‘Havoc’ Film Review: Tom Hardy Roars Through Gareth Evans’ Action Thriller
Apr 25, 2025
It has been 14 years since director Gareth Evans set the action cinema world ablaze with his blood, bullets, and martial arts extravaganza, The Raid: Redemption. With that film (and the 2016 sequel, The Raid 2), Evans exploded onto the filmmaking arena. Going on to become modern genre classics, the two uniquely exciting works saw the director using the influences of the filmmakers he admired and crafting his own unique style. With his latest release, Netflix’s Havoc, Evans continues to stay in the action-thriller world, leaning heavily on his cinematic influences, and spicing up a standard cop picture with brutal Hong Kong movie-style action and supremely bloody violence.
For filmmakers, the police thriller has always been a great source of inspiration and is one of the most consistently reliable templates for both formula action movies and explorations of corruption and murder. Everyone from Sidney Lumet to Walter Hill and Martin Scorsese have put their personal stamps on the genre, while filmmakers such as John Woo, Ringo Lam, and Johnnie To take their films to operatically violent levels of action film art. Gareth Evans is in the latter category, as he blends what he learned from those Hong Kong masters with his own modern sensibilities to create eye-popping thrill rides with dazzling cinematic power.
Evans finds the perfect partner in Tom Hardy. The actor brings his Brando-like intensity and powder keg emotions to the role of Walker, a homicide detective whose Christmas Eve sees him caught in the middle of political and police corruption, a drug deal gone bad, and the ensuing gang war that is about to blow his city apart.
In Havoc, no one is clean and everyone must get their hands dirty in the pursuit of revenge, justice, and for some, maybe a bit of redemption.

→ **COLLECTED DATA**
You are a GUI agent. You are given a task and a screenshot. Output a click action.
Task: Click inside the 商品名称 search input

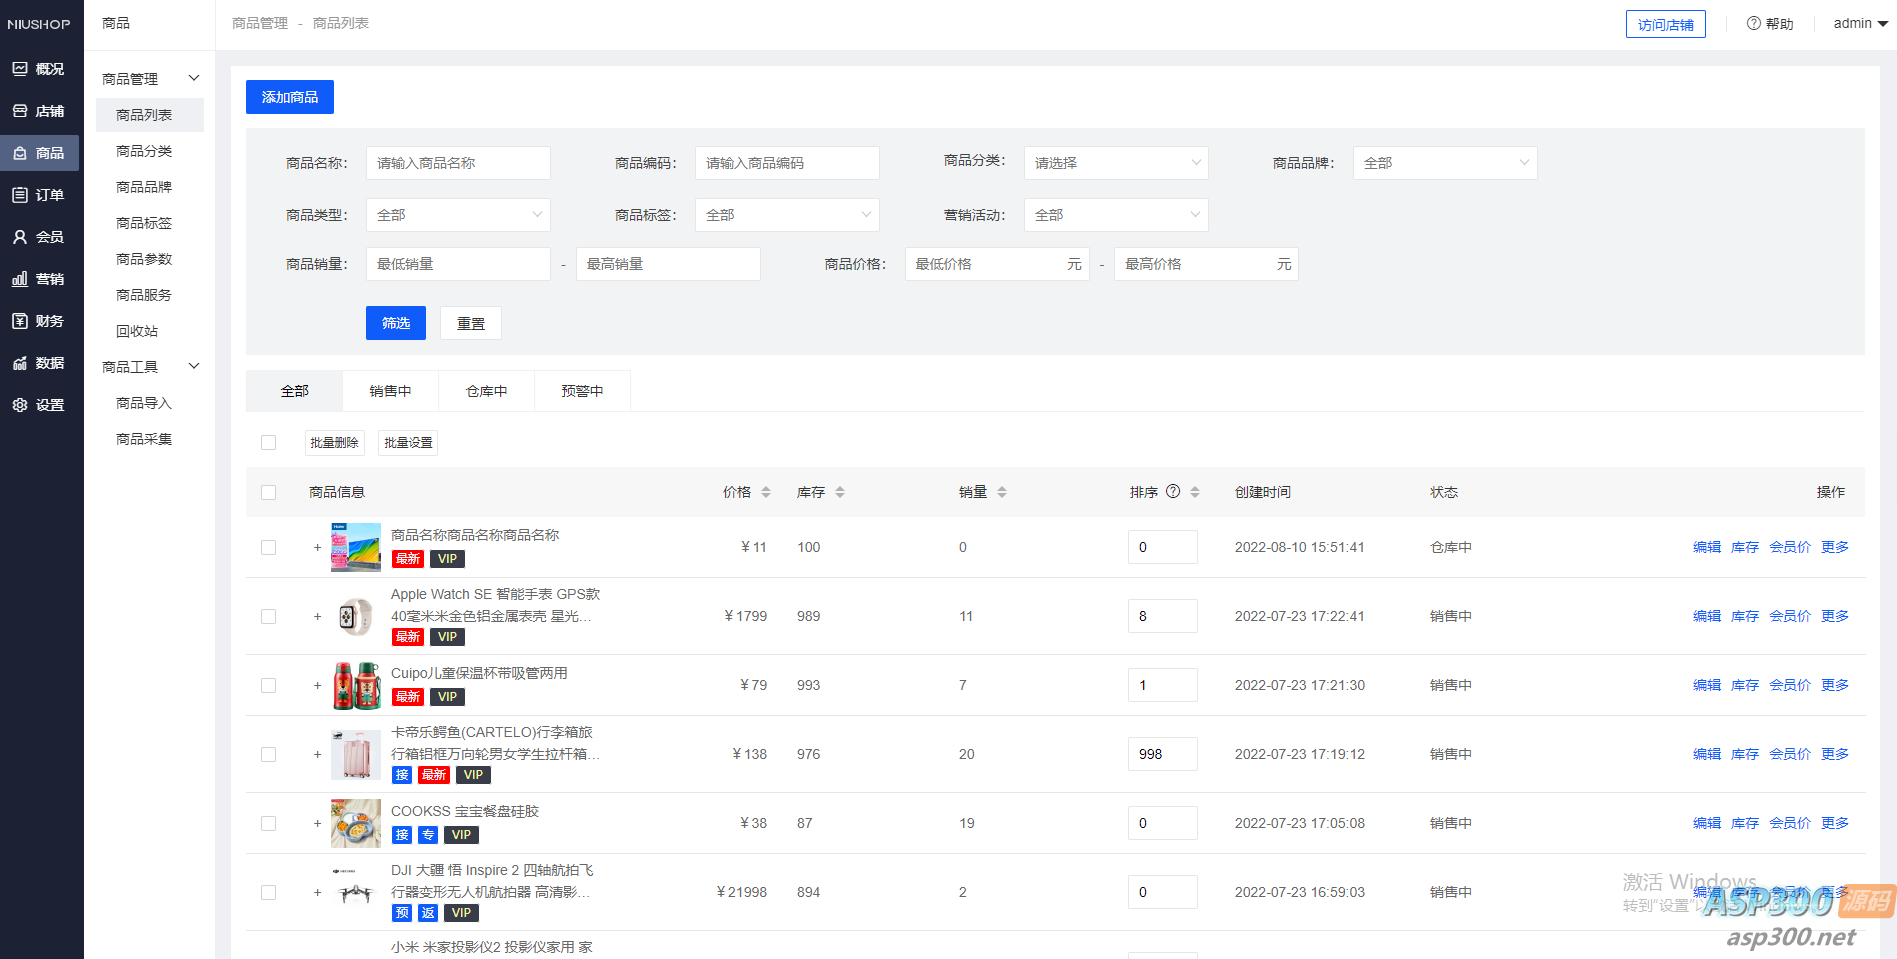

→ **BRIEF A**
Answer these from the Havoc review:
(i) How many years have passed since Gareth Evans released The Raid: Redemption?
(ii) Which three filmmakers does the review credit with taking their films to operatically violent levels of action film art?
(iii) What is Walker's job, and on what day does the story take place?
→ **BRIEF B**
Reproduce everything in the Havoc review from "For filmmakers, the" down to "dazzling cinematic power.".

→ **OUTPUT A**
(i) 14 years
(ii) John Woo, Ringo Lam, and Johnnie To
(iii) He is a homicide detective, and it takes place on Christmas Eve.

→ **OUTPUT B**
For filmmakers, the police thriller has always been a great source of inspiration and is one of the most consistently reliable templates for both formula action movies and explorations of corruption and murder. Everyone from Sidney Lumet to Walter Hill and Martin Scorsese have put their personal stamps on the genre, while filmmakers such as John Woo, Ringo Lam, and Johnnie To take their films to operatically violent levels of action film art. Gareth Evans is in the latter category, as he blends what he learned from those Hong Kong masters with his own modern sensibilities to create eye-popping thrill rides with dazzling cinematic power.